DESIGN AND FABRICATION OF SHELL AND TUBES HEAT EXCHANGER WITH DIFFERENT BAFFLE DESIGNS

Abstract

This study investigates the design and thermal hydraulic performance of the shell and tubes heat exchanger using zonal baffle configurations. Simulations were carried out using ANSYS Fluent to evaluate the thermal performance and fluid flow characteristics on the shell side. The choice of two and four-zonal baffles configurations fills the gap left by previous studies that focused solely on three-zonal baffles. The findings reveal that the four-zonal baffles significantly improved heat transfer performance by 30% while reducing pressure drop by 27% than the two-zonal configuration, making it a promising candidate for further optimization. An ongoing optimization study is exploring the improvement of the four-zonal baffle by manipulating the number of baffles, baffle angle, and inlet mass flow rate. Preliminary results indicate that these parameters have a substantial impact on both thermal and hydraulic performances, suggesting a configuration with enhanced effectiveness.
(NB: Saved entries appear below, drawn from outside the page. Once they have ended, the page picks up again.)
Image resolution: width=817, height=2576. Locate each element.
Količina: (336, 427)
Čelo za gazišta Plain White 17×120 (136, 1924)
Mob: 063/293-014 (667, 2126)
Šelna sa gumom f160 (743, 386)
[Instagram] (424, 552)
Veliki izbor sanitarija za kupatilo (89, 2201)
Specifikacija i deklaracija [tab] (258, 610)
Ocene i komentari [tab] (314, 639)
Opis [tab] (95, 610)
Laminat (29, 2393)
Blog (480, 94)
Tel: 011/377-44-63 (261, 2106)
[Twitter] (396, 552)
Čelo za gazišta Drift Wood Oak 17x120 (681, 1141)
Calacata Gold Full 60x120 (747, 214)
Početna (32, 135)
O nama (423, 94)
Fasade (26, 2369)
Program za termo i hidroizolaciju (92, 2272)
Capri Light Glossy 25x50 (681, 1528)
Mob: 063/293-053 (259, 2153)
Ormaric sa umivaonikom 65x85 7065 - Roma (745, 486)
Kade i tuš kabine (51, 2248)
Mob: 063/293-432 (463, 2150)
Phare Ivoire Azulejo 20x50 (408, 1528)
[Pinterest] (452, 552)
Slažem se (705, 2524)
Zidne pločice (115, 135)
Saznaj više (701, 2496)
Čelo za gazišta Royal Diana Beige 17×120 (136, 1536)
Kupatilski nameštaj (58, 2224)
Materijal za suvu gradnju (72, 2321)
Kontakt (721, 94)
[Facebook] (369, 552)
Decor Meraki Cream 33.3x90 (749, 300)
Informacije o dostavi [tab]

This numerical and experimental study aims to assist engineers in designing more effective heat exchangers and provides a foundation for further testing to validate the simulation and experimental results. Additionally, the study includes a detailed approach to the fabrication process, from design to manufacturing, and integrates electronic instrumentation for real-time data collection. Experimental results, including thermal performance, pressure drop, and effectiveness, are analyzed and compared with theoretical and literature predictions. The findings demonstrate that the four-zonal baffle enhances heat transfer while maintaining an lower pressure drop, thereby validating the effectiveness of the design.